Data extracts —

------------------------------------------------------------------------

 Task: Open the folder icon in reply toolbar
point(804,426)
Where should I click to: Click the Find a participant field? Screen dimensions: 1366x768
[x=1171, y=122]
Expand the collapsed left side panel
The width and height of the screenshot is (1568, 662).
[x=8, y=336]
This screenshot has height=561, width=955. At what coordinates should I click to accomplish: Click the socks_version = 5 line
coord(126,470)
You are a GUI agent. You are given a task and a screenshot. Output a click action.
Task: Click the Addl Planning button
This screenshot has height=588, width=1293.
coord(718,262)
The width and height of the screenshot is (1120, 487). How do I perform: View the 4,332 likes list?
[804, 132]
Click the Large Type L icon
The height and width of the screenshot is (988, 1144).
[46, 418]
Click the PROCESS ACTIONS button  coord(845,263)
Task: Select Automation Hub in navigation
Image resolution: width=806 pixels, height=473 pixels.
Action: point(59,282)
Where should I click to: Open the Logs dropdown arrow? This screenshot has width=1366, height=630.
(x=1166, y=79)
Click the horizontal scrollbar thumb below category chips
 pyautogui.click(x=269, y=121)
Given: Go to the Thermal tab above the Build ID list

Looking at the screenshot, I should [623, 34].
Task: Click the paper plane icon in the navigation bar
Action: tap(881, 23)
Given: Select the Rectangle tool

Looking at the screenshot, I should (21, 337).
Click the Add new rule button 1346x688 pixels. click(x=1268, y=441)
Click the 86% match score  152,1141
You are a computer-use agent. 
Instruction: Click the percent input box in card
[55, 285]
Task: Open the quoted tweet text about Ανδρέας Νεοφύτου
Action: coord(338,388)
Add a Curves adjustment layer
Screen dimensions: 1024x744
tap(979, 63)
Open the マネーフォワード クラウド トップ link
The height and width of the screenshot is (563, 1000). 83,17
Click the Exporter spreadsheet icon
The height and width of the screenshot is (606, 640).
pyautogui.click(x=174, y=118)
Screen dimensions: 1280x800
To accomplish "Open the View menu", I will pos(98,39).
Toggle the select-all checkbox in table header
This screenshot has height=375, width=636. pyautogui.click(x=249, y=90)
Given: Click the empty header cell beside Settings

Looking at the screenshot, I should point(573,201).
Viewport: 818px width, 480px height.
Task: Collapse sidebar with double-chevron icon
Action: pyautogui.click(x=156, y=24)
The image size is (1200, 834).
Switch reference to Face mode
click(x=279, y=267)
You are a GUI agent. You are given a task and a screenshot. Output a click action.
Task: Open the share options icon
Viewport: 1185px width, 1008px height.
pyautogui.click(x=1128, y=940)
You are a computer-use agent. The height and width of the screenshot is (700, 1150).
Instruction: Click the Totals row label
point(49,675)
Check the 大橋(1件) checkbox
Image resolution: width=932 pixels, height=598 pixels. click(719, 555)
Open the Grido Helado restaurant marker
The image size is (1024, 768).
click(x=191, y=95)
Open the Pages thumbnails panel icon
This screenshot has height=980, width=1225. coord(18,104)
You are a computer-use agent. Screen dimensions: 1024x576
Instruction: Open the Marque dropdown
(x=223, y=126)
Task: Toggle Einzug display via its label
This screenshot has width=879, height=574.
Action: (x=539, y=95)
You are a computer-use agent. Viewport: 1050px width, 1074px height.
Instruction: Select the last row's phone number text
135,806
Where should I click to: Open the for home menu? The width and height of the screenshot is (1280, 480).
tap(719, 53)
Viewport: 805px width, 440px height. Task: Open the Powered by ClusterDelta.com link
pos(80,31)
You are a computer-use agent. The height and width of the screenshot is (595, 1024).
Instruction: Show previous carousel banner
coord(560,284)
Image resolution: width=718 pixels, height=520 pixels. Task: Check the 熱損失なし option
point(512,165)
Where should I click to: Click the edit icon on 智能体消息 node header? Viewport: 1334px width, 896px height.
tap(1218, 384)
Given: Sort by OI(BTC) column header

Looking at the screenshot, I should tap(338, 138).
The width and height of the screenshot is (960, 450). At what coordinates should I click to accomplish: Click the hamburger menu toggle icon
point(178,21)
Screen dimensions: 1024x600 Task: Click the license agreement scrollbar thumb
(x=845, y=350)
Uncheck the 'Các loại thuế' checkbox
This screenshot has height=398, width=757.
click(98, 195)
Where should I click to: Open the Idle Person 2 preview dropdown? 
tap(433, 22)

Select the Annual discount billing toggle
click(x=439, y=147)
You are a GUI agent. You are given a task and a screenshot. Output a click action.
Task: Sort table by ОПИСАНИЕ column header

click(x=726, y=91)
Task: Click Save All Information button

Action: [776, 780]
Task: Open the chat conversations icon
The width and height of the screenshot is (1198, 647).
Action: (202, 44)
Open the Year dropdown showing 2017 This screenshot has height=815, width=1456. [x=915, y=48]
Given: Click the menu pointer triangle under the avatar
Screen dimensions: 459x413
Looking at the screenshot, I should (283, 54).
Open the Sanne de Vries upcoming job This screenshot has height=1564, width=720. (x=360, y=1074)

------------------------------------------------------------------------

Task — Search the material above for "agent". Copy each line that has it.

Your response —
You are a GUI agent. You are given a task and a screenshot. Output a click action.
You are a computer-use agent. 
You are a GUI agent. You are given a task and a screenshot. Output a click action.
You are a computer-use agent. The height and width of the screenshot is (700, 1150).
You are a computer-use agent. Screen dimensions: 1024x576
You are a computer-use agent. Viewport: 1050px width, 1074px height.
You are a computer-use agent. The height and width of the screenshot is (595, 1024).
You are a GUI agent. You are given a task and a screenshot. Output a click action.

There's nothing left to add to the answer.